From this perspective, the understanding of a text is the ability to speak about what’s been read. The framework, however, is not “the writer is a genius/public enemy; “he’s expressing the will of the people/a narrowly subjective point of view,” but rather “this works for me/this doesn’t,” “this moves me/doesn’t move me,” “this is deeply affecting/I could care less.” It may seem like a simplification, but it requires honesty and commitment.
The next step is the ability to explain why the text affects you so deeply. Not what the author wanted to say (the author is not always sure of that himself, and sometimes his desire to say something contradicts the result), but what I, a specific reader, was able to take from the text.
If I get a “lesson” or see a “moral” in the story, that’s my personal business. I may be able share that in an interesting way. My interpretation will reveal just as much about me as about the book and its author.
With this approach, a conversation about books—including one with kids—truly becomes a conversation about the personal. This dialogue is linked to respect for the reader’s freedom of perception, as well as the reader’s responsibility.
This is what I believe constitutes understanding. Such understanding needs to be instilled from the moment we first start reading to a child. Of course we’ll need to speak about what we read. The question is how.
It could go like this:
I was sad when Mouse and Mole found the Swallow. They didn’t feel bad for her at all. If I had found the Swallow, I wouldn’t speak of her that way. Referring to H.C. Andersen's fairy tale Thumbelina.
Pinocchio really disappointed me. He lied again and his nose grew. Do you know any boys that lie? How are their noses? What if their noses could grow like a tree branch!
Such “I” statements, where we speak directly about what we feel, our emotions, enable a child to agree or disagree—that is, to find her own position. Whether the response is brief or more extensive depends on several factors. It’s likely that right after reading, a child won’t want to speak at any length about her impressions, because they should be put into words. That, paradoxically, gets in the way of feelings.

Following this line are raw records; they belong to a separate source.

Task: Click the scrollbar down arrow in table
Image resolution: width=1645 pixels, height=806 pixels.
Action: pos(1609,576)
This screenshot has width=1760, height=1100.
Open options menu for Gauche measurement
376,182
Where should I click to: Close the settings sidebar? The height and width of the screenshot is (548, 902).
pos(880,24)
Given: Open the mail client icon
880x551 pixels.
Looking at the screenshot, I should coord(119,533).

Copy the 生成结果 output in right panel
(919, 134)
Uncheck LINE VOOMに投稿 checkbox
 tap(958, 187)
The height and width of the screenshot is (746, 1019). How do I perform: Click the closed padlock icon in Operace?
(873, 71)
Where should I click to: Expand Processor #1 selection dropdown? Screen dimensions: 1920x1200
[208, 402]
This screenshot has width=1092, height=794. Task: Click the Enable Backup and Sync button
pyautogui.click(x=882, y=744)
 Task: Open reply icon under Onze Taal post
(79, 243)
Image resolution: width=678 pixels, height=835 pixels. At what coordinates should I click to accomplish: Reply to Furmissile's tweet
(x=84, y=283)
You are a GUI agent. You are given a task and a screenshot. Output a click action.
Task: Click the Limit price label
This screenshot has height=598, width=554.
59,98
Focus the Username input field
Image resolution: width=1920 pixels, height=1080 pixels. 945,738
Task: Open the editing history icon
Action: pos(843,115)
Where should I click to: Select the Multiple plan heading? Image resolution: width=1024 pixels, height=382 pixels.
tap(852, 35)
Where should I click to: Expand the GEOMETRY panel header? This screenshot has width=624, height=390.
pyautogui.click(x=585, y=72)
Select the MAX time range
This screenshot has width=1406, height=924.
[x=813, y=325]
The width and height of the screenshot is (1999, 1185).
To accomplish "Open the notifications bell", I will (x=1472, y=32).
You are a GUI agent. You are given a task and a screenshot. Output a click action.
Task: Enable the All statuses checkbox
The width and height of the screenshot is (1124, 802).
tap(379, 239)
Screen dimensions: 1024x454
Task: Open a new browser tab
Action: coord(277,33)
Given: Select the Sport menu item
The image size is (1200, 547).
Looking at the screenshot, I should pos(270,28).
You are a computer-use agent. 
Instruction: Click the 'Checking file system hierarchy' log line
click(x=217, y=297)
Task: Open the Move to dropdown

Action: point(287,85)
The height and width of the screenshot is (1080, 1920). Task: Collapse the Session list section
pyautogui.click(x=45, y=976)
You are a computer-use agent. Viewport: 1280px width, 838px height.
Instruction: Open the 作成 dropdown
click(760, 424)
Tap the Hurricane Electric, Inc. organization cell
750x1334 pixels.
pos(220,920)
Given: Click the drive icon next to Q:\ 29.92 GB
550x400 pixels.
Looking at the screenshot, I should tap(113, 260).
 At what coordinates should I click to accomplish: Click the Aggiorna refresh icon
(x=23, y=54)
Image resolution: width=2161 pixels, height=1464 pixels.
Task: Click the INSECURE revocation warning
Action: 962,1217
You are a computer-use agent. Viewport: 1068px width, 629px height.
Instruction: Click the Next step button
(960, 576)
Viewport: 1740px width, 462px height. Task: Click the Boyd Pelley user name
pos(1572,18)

A child should let those impressions sit and ferment, carry them inside for a bit. It’s better to talk about reading after some time or the next day: “Hey, remember we read about Pettson and Findus? Remember how scary (funny, sad) it was? Do you remember who helped Findus when he got lost? What if we have some creatures at home, and we haven’t even noticed?”
A dialogue based on the motifs of what the child read or heard matters as a “socialization” of her lived experience. While reading certainly provides the sense of shared experience with the adult, putting that experience into words later is invaluable in developing a child’s thinking.
It would be wrong, however, to call this a “method:” read the text, wait just the “right” time after reading,” respond with “I” statements... When children and adults communicate with one another, when dialogue is not just a value, but a mutual joy, this happens naturally, all on its own.